Effect of Conidia Production Temperature on Germination and Infectivity of Alternaria helianthi. Hamed K. Abbas, USDA Agricultural Research Service, Southern Weed Science Laboratory, P.O. Box 350, Stoneville, MS 38776; Grant H. Egley, and Rex N. Paul. USDA Agricultural Research Service, Southern Weed Science Laboratory, P.O. Box 350, Stoneville, MS 38776. Phytopathology 85:677-682. Accepted for publication 3 March 1995. This article is in the public domain and not copyrightable. It may be freely reprinted with customary crediting of the source. The American Phytopathological Society, 1995. DOI: 10.1094/Phyto-85-677.

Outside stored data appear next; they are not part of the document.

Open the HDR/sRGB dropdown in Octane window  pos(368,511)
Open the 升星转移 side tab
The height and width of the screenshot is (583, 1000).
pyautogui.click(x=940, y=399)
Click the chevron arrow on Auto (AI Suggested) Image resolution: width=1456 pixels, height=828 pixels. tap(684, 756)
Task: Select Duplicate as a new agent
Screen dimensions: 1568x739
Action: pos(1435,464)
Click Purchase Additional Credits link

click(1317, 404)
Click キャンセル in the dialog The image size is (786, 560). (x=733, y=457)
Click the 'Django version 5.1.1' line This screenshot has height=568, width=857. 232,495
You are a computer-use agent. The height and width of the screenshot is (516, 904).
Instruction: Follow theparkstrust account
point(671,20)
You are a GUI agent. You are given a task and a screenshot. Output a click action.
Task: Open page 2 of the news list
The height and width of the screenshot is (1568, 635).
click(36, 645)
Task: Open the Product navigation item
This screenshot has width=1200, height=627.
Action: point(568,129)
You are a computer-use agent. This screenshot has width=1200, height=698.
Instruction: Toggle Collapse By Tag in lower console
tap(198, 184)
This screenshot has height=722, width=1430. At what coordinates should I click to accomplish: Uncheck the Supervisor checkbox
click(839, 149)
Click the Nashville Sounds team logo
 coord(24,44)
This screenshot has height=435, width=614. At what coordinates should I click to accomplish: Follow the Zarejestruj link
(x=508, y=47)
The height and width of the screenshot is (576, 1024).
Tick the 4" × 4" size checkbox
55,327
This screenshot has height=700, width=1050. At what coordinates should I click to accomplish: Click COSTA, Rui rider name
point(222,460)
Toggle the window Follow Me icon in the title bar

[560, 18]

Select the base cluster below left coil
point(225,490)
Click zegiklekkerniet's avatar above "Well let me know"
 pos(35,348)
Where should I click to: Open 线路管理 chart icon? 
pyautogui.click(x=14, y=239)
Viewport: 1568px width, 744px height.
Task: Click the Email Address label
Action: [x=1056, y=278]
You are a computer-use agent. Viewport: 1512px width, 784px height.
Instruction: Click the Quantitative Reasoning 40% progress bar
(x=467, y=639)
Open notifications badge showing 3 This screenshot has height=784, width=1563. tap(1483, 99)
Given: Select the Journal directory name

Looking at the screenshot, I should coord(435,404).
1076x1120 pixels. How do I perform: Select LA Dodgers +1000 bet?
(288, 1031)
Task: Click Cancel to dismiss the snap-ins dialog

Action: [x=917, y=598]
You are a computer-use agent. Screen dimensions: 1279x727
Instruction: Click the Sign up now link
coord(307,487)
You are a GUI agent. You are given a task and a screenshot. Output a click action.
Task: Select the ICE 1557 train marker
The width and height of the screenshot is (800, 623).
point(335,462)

Conidia of an isolate of Alternaria helianthi produced under different temperatures were studied for growth and infectivity on hosts and non-hosts. Infective conidia (5 × 10⁴ conidia per ml) caused blight disease on 2- to 3-week-old hosts, including sunflower (Helianthus annuus), safflower (Carthamus tinctorius), and common cocklebur (Xanthium strumarium), within 24 h of treatment. Disease symptoms included necrosis, stunting, wilting, and mortality of susceptible species. The fungus grew well from 18 to 30°C, but growth was more rapid at 28 and 30°C. More conidia were produced at 18 to 26°C than at 28 or 30°C. Infectivity decreased as conidia production temperature increased. The conidia produced at 28 and 30°C were noninfective on their hosts. Infectivity was greatest when conidia had thick cell walls, high percent germination, and high number of germ tubes. Conidia produced at 18 to 22°C germinated more rapidly than did conidia produced at 26 to 30°C. Regardless of production temperature, germination was greater on host plants than on nonhost plants or filter paper. Histochemical studies showed that conidia produced at lower temperatures stained lightly for lipids and proteins and intensely for polysaccharides. Conidia produced at 28°C were either empty or had gutuoles of lipids and only traces of proteins or polysaccharides. The conclusion drawn was that cellular degeneration at the higher temperatures was responsible for the reduced germination and infectivity.